● **Task prompt**
Among the lines below, copy each one in which "computer" appears.

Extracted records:
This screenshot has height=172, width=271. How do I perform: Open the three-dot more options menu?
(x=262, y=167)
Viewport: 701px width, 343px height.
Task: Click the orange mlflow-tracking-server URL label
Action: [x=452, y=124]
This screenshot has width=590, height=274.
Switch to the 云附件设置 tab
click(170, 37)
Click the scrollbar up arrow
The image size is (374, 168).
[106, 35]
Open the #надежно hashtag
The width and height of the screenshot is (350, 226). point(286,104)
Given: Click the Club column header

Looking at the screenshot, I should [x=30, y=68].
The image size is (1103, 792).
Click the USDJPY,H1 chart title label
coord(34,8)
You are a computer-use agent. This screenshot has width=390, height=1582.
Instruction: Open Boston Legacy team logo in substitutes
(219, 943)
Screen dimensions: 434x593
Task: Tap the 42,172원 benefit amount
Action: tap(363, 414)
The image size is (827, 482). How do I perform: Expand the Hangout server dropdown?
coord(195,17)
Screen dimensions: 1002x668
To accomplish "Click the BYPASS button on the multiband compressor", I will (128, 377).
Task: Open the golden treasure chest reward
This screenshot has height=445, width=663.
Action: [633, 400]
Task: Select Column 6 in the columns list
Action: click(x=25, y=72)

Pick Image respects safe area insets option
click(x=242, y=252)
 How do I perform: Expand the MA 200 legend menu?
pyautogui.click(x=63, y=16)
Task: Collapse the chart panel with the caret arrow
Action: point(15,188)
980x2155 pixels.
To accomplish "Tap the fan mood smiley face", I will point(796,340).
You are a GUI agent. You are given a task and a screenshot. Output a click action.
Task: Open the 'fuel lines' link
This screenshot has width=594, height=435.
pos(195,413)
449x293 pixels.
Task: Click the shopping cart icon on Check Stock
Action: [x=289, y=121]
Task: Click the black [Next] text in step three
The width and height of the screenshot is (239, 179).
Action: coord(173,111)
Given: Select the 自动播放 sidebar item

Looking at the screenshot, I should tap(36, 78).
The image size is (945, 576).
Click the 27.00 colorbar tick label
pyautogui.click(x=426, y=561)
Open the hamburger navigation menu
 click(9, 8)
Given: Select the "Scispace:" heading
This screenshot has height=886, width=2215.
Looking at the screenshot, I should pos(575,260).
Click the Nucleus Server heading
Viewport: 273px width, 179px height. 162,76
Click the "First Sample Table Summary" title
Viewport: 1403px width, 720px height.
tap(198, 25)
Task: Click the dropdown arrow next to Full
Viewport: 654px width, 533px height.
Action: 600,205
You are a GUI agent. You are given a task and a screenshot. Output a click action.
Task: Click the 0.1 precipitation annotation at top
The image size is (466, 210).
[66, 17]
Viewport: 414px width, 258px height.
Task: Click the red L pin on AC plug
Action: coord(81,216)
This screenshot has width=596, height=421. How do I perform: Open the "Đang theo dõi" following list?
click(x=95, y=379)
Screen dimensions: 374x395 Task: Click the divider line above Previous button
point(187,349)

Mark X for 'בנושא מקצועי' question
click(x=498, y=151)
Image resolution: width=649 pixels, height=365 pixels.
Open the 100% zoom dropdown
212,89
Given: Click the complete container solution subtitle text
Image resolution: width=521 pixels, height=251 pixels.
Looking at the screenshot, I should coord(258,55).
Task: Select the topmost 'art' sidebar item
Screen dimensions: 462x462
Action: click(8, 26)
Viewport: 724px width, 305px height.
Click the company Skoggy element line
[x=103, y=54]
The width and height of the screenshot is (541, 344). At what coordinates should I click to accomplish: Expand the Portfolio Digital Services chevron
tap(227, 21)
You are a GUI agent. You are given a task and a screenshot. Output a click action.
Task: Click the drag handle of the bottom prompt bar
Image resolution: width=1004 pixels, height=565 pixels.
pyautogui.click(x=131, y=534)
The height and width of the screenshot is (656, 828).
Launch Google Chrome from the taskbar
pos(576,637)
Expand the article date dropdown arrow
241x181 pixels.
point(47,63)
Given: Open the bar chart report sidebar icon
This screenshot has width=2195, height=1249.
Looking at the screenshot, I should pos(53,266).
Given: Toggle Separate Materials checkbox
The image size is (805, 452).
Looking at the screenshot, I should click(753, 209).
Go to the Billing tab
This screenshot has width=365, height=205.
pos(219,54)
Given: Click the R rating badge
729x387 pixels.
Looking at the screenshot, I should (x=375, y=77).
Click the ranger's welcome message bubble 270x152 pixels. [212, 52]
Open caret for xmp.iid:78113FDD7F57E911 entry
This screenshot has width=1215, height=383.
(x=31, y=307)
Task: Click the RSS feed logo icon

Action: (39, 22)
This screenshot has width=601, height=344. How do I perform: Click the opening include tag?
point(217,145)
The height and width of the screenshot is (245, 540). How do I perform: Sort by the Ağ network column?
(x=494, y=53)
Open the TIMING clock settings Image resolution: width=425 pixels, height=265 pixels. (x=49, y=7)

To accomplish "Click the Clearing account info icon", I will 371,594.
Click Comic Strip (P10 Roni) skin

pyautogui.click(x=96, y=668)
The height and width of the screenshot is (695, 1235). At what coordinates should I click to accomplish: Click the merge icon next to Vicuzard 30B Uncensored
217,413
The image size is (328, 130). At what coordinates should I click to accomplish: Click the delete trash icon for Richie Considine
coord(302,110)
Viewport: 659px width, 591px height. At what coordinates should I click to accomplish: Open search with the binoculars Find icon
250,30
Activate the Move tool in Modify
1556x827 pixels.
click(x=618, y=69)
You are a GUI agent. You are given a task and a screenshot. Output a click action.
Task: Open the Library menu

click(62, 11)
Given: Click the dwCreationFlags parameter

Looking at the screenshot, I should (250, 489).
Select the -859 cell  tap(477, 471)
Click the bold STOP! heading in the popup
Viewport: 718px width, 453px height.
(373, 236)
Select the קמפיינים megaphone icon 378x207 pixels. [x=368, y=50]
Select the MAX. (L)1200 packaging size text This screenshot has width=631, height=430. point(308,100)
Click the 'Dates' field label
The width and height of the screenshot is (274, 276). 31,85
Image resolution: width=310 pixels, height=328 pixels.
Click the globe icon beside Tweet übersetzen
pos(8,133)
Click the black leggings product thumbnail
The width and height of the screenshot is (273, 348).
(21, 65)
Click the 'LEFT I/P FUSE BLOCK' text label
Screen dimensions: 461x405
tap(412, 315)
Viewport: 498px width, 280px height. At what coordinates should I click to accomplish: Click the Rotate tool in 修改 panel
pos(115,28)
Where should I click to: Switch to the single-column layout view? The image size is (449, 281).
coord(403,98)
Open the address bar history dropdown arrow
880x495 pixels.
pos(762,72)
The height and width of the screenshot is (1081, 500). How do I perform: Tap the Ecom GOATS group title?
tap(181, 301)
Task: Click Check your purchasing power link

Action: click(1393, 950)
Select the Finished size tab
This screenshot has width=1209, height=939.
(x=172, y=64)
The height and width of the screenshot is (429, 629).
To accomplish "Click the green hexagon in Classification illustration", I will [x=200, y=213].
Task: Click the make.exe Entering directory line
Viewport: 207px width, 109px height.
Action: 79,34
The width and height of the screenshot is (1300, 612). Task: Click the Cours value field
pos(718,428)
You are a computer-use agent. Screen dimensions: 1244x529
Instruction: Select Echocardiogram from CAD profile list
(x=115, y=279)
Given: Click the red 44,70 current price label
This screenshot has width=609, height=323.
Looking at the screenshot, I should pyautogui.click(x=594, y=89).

● **Solved problem**
You are a computer-use agent. This screenshot has width=390, height=1582.
You are a computer-use agent. Screen dimensions: 1244x529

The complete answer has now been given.